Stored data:
··········

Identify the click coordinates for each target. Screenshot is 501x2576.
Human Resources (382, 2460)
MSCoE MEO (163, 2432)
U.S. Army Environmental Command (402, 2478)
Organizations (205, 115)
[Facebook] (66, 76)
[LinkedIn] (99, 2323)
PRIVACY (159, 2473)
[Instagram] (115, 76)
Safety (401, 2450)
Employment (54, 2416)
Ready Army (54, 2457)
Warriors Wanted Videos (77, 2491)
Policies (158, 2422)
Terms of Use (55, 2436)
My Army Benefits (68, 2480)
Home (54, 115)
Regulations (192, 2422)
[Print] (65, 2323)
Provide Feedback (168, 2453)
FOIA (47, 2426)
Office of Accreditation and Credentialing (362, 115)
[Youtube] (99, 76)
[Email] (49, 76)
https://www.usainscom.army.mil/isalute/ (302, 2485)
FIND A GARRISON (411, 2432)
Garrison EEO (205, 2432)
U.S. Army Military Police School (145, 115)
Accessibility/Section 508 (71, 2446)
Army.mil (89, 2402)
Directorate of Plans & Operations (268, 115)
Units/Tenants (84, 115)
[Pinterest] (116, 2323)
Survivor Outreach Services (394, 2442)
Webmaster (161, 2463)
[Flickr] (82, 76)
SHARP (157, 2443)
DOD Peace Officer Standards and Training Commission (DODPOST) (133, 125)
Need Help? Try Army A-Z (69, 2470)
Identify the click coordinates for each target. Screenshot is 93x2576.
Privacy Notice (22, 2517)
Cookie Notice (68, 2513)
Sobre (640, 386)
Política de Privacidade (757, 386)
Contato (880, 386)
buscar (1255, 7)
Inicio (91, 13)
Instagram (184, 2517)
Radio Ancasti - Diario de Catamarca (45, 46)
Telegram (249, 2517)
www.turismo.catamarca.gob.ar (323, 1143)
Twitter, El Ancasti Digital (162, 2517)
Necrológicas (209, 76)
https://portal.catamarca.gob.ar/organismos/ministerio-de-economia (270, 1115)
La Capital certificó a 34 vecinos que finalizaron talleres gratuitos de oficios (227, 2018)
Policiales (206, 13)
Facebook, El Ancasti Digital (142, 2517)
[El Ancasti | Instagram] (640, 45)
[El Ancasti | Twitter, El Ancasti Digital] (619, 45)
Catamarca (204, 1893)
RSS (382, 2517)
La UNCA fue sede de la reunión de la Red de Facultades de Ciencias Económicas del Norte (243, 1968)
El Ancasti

··········

▶ _DIRECTIONS_: Above are the records; retype every one exactly.

▶ _EXERCISE ANSWER_:
Identify the click coordinates for each target. Screenshot is 501x2576.
Human Resources (382, 2460)
MSCoE MEO (163, 2432)
U.S. Army Environmental Command (402, 2478)
Organizations (205, 115)
[Facebook] (66, 76)
[LinkedIn] (99, 2323)
PRIVACY (159, 2473)
[Instagram] (115, 76)
Safety (401, 2450)
Employment (54, 2416)
Ready Army (54, 2457)
Warriors Wanted Videos (77, 2491)
Policies (158, 2422)
Terms of Use (55, 2436)
My Army Benefits (68, 2480)
Home (54, 115)
Regulations (192, 2422)
[Print] (65, 2323)
Provide Feedback (168, 2453)
FOIA (47, 2426)
Office of Accreditation and Credentialing (362, 115)
[Youtube] (99, 76)
[Email] (49, 76)
https://www.usainscom.army.mil/isalute/ (302, 2485)
FIND A GARRISON (411, 2432)
Garrison EEO (205, 2432)
U.S. Army Military Police School (145, 115)
Accessibility/Section 508 (71, 2446)
Army.mil (89, 2402)
Directorate of Plans & Operations (268, 115)
Units/Tenants (84, 115)
[Pinterest] (116, 2323)
Survivor Outreach Services (394, 2442)
Webmaster (161, 2463)
[Flickr] (82, 76)
SHARP (157, 2443)
DOD Peace Officer Standards and Training Commission (DODPOST) (133, 125)
Need Help? Try Army A-Z (69, 2470)
Identify the click coordinates for each target. Screenshot is 93x2576.
Privacy Notice (22, 2517)
Cookie Notice (68, 2513)
Sobre (640, 386)
Política de Privacidade (757, 386)
Contato (880, 386)
buscar (1255, 7)
Inicio (91, 13)
Instagram (184, 2517)
Radio Ancasti - Diario de Catamarca (45, 46)
Telegram (249, 2517)
www.turismo.catamarca.gob.ar (323, 1143)
Twitter, El Ancasti Digital (162, 2517)
Necrológicas (209, 76)
https://portal.catamarca.gob.ar/organismos/ministerio-de-economia (270, 1115)
La Capital certificó a 34 vecinos que finalizaron talleres gratuitos de oficios (227, 2018)
Policiales (206, 13)
Facebook, El Ancasti Digital (142, 2517)
[El Ancasti | Instagram] (640, 45)
[El Ancasti | Twitter, El Ancasti Digital] (619, 45)
Catamarca (204, 1893)
RSS (382, 2517)
La UNCA fue sede de la reunión de la Red de Facultades de Ciencias Económicas del Norte (243, 1968)
El Ancasti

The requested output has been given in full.